私は教員36年間の間に2年間、また定年退職後の5年間を教育行政(教育委員会)に勤めました。
その経験を通して痛感したのは、行政の縦割り体質の弊害がずっと解決されていないということです。
職員は、自分の属する部署の仕事は鋭意取り組み、その部署の専門性を高めていきます。
しかし、同じ階にいる別の部署がどのような仕事をしているかをほとんど知らないのです。
となりの部署がどんな成果をあげているか、またどんな課題に直面しているかがほとんど知らずに、建屋の同じ階で教育行政の仕事をしているのです。

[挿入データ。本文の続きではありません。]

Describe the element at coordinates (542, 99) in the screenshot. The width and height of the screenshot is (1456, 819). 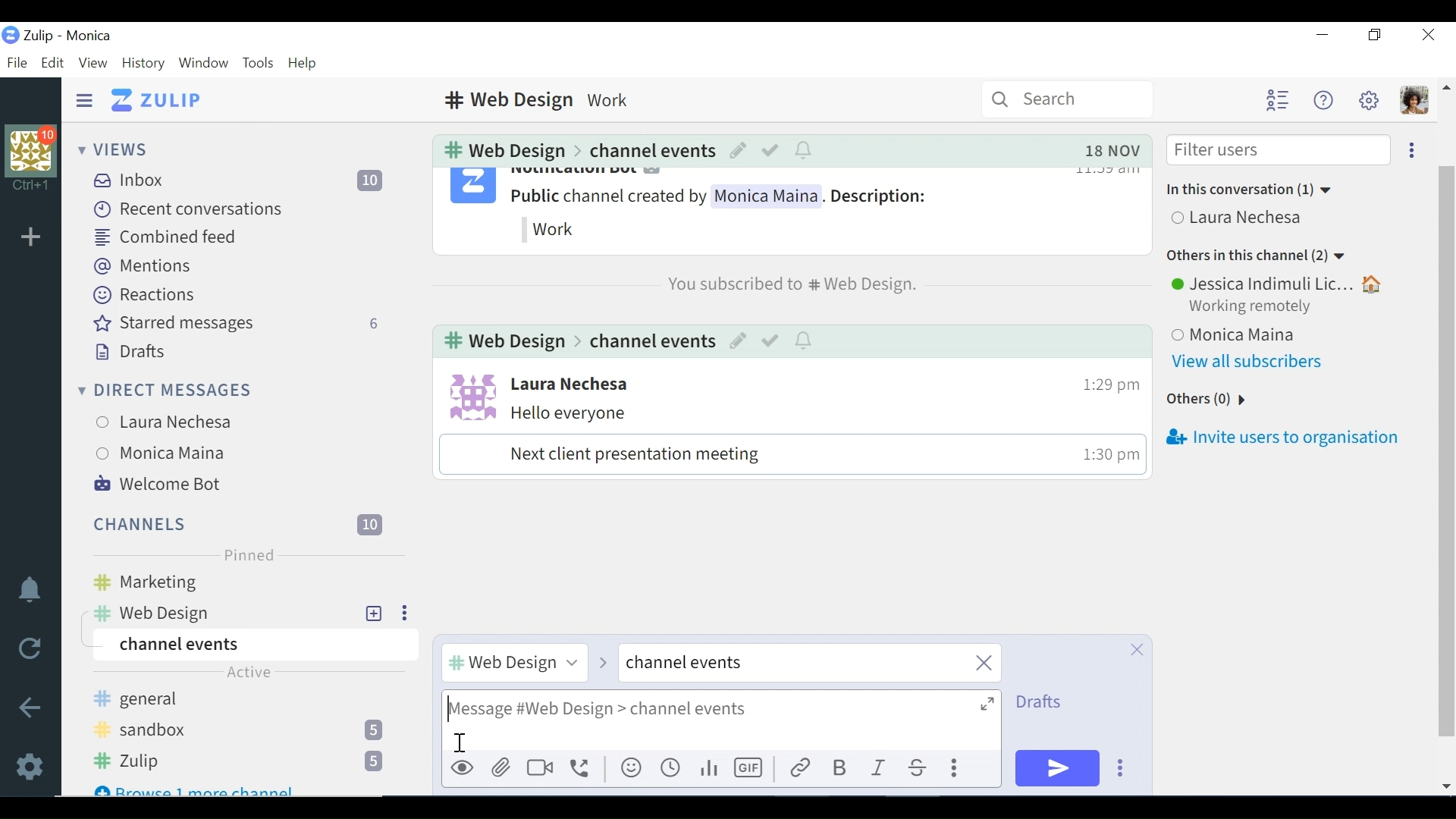
I see `web design Channel description` at that location.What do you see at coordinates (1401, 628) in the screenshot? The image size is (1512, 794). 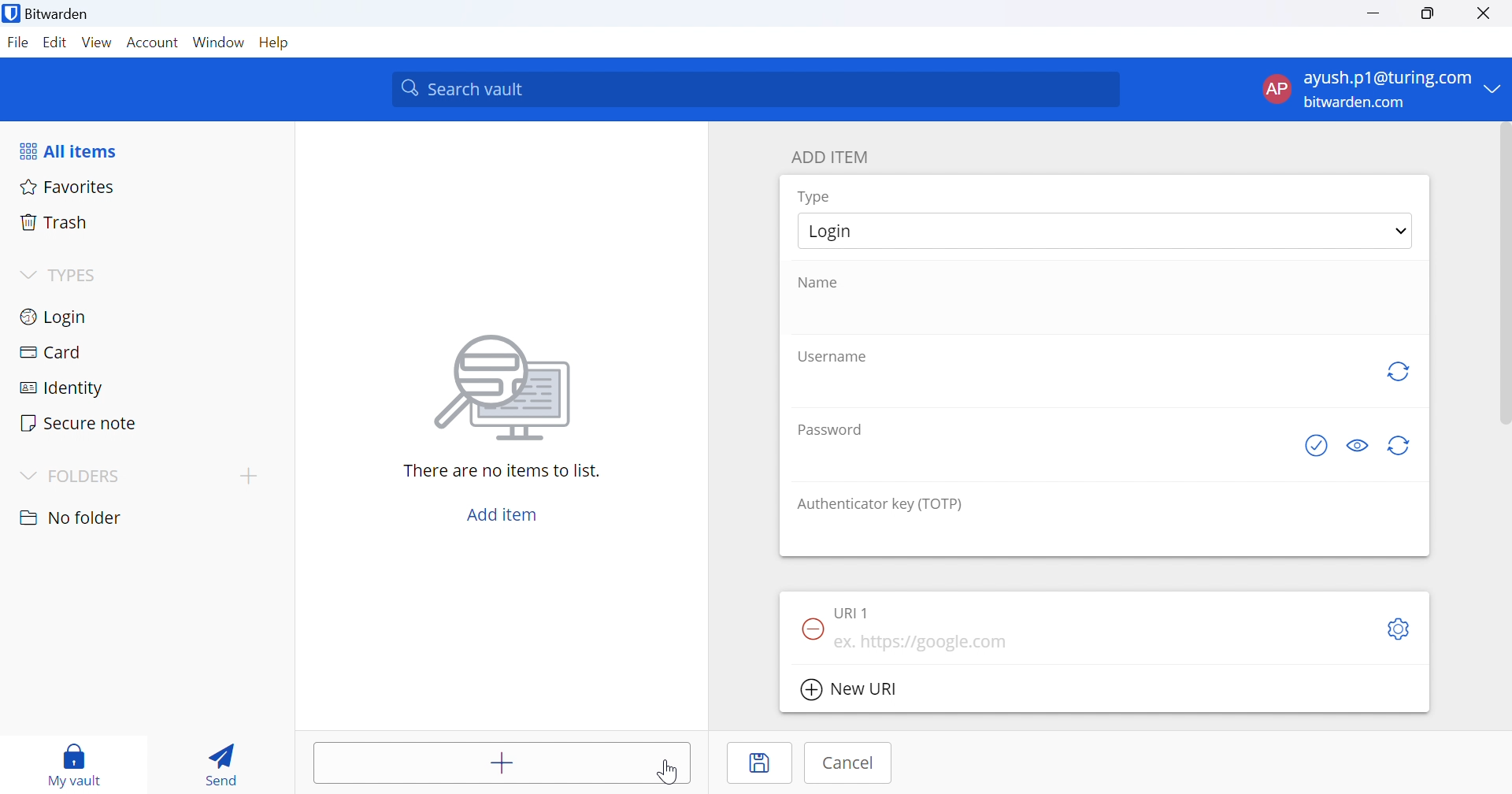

少なくとも学校では、そのような問題はあまり見当たりません。
一人の学級担任が、子どもが不適応を起こして関わりだすと、家庭のことが見えてきて、その子に関する情報が、しくみとして多くの職員間で共有されます。
しかし、行政では、「隣の人はなにをする人ぞ」で、わからないことが多いのです。
そのことは、教育に限ったことではなく、役所の縦割り行政の弊害として、どこの自治体でも多かれ少なかれ指摘されることがあります。
たとえば、はたらく女性が自分の子の子育てと親の介護の両方を抱え、その重い負担に苦しんでいても、相談窓口が異なり、子育て部署は子育てのことしか対応できず、介護の支援対応まではできないのです。
その逆も同様です。
そのように、課題が複合的に絡み合う、いわゆるダブルケアの課題に直面している女性を支援する公的支援の手立てが見つかりにくいのです。
複合的な課題の解決には、総合的な対策が必要というのは、支援の鉄則です。
縦割り行政の解消は、ぜひとも解決されなければならないのです。